» **Required actions**:
**1)** Duplicate the passage of the mapping toolkit text below from "Please cite as: National" up to and including "Outcomes Assessment (NILOA).".
**2)** In the mapping toolkit text below, condense the paragraph beginning "The concept of a map indicates" while retaining its main facts.
Top of Given text
NILOA’s Mapping Toolkit was developed alongside faculty and experts in the field to provide framing, tips, and insights into the process of mapping learning. The Mapping Learning Toolkit presents approaches to identify alignment with learning outcomes within program, co-curriculum, general education, employment, and elsewhere learning occurs. The Mapping Learning Toolkit provides resources for conducting meaningful “curriculum” mapping along with examples from institutions. Click on each banner to expand the selection and access resources.

Please cite as: National Institute for Learning Outcomes Assessment. (2018, March). Mapping learning: A toolkit of resources. Urbana, IL: University of Illinois at Urbana-Champaign, National Institute for Learning Outcomes Assessment (NILOA).

As we look toward planning a possibly virtual Fall learning experience for students, faculty and staff need to come together and explore curriculum plans in relation to learning outcomes and assignments. This resource offers framing questions and tips to guide Program Planning in a Time of COVID-19.

 

In supporting institutions to develop Comprehensive Learner Records, mapping learning, redesigning assessments, and creating assignments was a staple of practice. This resource provides examples and tools for mapping learning in student affairs as well as engaging in assessment design exercises. Read It!

 

In this toolkit, we present a variety of information on the mapping process: what are the purposes of maps, how will they be used, what can be mapped along with various approaches to engage with mapping learning. We assume the focus of mapping is on documenting learning, but the approaches addressed here would be applicable with a different focus or lens as well.

Example from Lincoln Memorial University’s College of Veterinary Medicine

The concept of a map indicates the user is searching for information and has gone to the map to locate the information needed, with different types and layers of information available in maps with different foci. Likewise, a curriculum map will look different from one user to another, from one school to another, from one university to another. There are multiple designs for a curriculum map, and depending on the information presented, a curriculum map can be very simple or quite complex. This example from Lincoln Memorial University offers a description of a multi-layered mapping process including the uses of mapping, resource needs, mapping levels, possible formats, and other important considerations.

Example from the Oregon Institute of Technology & California State University – San Bernardino

This workshop uses the Learning Systems Paradigm (Jankowski & Marshall, 2017), a framework to help participants reflect on the organization of their institution, how work might be accomplished within that organization, and whom they might involve in that work. The workshop outline and accompanying workbook guide facilitators and participants to use design thinking (Hasso Plattner Institute of Design at Stanford, 2016) in developing action plans to further work on their campus. Various resources are listed to assist in efforts to better align and integrate general education and the major; explore various approaches to curriculum mapping; and learn from national efforts to enhance the effectiveness of general education.
Bottom of Given text
Top of Information
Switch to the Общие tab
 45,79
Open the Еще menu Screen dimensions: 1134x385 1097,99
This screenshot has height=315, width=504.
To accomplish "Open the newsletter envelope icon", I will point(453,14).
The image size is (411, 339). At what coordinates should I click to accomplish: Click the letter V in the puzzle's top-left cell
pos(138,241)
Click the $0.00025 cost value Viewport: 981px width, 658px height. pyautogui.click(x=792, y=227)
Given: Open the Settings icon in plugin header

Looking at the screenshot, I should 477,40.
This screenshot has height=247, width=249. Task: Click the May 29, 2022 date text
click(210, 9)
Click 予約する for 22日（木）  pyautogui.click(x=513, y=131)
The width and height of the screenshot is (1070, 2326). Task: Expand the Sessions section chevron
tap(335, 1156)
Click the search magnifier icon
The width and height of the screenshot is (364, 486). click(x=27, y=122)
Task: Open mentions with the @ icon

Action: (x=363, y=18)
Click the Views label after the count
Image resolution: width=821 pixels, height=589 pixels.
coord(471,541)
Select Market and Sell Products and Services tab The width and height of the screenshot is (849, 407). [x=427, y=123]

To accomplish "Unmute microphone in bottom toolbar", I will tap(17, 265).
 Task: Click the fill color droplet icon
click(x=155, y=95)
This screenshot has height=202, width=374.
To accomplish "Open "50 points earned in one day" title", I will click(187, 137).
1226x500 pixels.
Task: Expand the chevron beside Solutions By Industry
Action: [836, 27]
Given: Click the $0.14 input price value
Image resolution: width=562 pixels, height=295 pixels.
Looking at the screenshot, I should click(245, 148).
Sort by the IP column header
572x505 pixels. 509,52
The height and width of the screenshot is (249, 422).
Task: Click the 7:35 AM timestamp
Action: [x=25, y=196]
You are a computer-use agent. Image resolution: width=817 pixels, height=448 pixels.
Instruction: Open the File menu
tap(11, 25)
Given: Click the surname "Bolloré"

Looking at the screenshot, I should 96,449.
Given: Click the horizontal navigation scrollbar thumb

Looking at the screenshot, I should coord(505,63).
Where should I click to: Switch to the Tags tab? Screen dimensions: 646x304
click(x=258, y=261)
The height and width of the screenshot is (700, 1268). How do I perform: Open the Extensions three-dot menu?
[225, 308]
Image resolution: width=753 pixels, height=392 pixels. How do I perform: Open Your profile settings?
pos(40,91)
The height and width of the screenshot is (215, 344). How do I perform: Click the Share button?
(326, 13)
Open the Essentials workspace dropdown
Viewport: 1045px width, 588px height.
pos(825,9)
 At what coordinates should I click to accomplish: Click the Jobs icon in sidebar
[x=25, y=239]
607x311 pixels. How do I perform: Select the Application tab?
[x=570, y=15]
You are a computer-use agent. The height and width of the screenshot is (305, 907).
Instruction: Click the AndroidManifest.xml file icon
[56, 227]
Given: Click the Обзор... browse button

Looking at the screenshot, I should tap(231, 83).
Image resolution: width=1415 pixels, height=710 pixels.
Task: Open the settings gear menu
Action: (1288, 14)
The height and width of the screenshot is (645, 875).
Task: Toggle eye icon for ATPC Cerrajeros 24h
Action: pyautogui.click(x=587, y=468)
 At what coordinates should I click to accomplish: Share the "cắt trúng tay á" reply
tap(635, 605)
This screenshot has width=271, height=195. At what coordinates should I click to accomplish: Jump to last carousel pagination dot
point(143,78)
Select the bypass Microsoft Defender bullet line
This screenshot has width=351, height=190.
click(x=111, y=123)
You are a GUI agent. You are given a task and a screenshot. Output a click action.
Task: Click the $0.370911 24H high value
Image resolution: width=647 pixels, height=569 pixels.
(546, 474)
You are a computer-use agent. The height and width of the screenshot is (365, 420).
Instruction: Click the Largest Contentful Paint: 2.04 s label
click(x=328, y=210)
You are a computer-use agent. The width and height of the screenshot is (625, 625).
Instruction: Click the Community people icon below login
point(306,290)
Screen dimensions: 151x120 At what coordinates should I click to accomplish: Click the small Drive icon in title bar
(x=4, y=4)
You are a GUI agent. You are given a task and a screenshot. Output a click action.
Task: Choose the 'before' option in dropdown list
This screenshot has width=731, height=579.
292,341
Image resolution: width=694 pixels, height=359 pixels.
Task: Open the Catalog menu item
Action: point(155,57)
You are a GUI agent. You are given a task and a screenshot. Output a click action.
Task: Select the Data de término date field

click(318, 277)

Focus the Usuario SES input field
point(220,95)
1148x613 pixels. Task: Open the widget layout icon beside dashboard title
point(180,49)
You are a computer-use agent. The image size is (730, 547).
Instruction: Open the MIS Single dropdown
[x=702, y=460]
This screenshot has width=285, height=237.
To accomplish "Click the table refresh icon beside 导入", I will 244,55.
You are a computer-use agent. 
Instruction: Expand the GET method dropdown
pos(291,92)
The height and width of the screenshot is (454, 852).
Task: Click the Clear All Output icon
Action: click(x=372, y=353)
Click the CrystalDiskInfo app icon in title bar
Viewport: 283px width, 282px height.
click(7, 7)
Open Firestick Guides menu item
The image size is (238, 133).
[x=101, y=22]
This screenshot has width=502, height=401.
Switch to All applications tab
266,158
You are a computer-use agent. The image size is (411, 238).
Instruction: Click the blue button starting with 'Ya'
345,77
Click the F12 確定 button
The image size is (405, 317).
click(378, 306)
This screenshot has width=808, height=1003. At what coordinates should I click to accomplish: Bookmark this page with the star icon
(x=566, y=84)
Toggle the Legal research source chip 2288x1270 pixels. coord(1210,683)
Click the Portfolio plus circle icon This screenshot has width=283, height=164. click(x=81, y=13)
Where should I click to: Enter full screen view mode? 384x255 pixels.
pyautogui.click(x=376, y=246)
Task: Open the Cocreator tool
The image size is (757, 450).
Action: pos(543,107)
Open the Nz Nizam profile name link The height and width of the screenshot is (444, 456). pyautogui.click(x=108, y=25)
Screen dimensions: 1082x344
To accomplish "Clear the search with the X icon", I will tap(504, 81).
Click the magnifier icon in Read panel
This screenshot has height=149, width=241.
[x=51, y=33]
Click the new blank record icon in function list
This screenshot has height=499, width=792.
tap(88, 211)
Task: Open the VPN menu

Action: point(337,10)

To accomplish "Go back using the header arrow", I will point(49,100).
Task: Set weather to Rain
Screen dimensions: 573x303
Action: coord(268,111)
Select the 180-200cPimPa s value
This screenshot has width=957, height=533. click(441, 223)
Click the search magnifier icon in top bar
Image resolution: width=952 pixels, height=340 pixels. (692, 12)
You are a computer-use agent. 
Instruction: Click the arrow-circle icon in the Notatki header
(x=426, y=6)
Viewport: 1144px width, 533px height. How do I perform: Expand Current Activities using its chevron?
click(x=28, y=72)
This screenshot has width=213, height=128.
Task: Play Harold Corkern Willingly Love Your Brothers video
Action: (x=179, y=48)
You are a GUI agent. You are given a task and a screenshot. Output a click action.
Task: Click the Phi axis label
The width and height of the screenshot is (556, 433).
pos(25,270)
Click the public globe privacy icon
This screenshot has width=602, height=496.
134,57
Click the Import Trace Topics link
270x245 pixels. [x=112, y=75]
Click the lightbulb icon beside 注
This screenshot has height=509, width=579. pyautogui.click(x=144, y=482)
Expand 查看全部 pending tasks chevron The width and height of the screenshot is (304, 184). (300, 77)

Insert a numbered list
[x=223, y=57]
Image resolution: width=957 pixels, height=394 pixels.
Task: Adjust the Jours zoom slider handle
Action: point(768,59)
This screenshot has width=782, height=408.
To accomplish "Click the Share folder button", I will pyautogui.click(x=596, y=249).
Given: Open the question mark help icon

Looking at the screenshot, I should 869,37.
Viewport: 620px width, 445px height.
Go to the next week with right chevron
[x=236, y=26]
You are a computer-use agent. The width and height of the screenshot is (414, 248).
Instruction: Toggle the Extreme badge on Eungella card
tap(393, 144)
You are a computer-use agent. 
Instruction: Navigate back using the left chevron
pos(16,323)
Bottom of Information
» **Solved problems**:
**1)**
Please cite as: National Institute for Learning Outcomes Assessment. (2018, March). Mapping learning: A toolkit of resources. Urbana, IL: University of Illinois at Urbana-Champaign, National Institute for Learning Outcomes Assessment (NILOA).

**2)** A map serves a user seeking information, and maps with different foci carry different types and layers of information. Likewise, curriculum maps differ between users, schools and universities. They come in multiple designs and may be very simple or quite complex depending on the information presented. The Lincoln Memorial University example describes a multi-layered mapping process that covers the uses of mapping, resource needs, mapping levels, possible formats and other important considerations.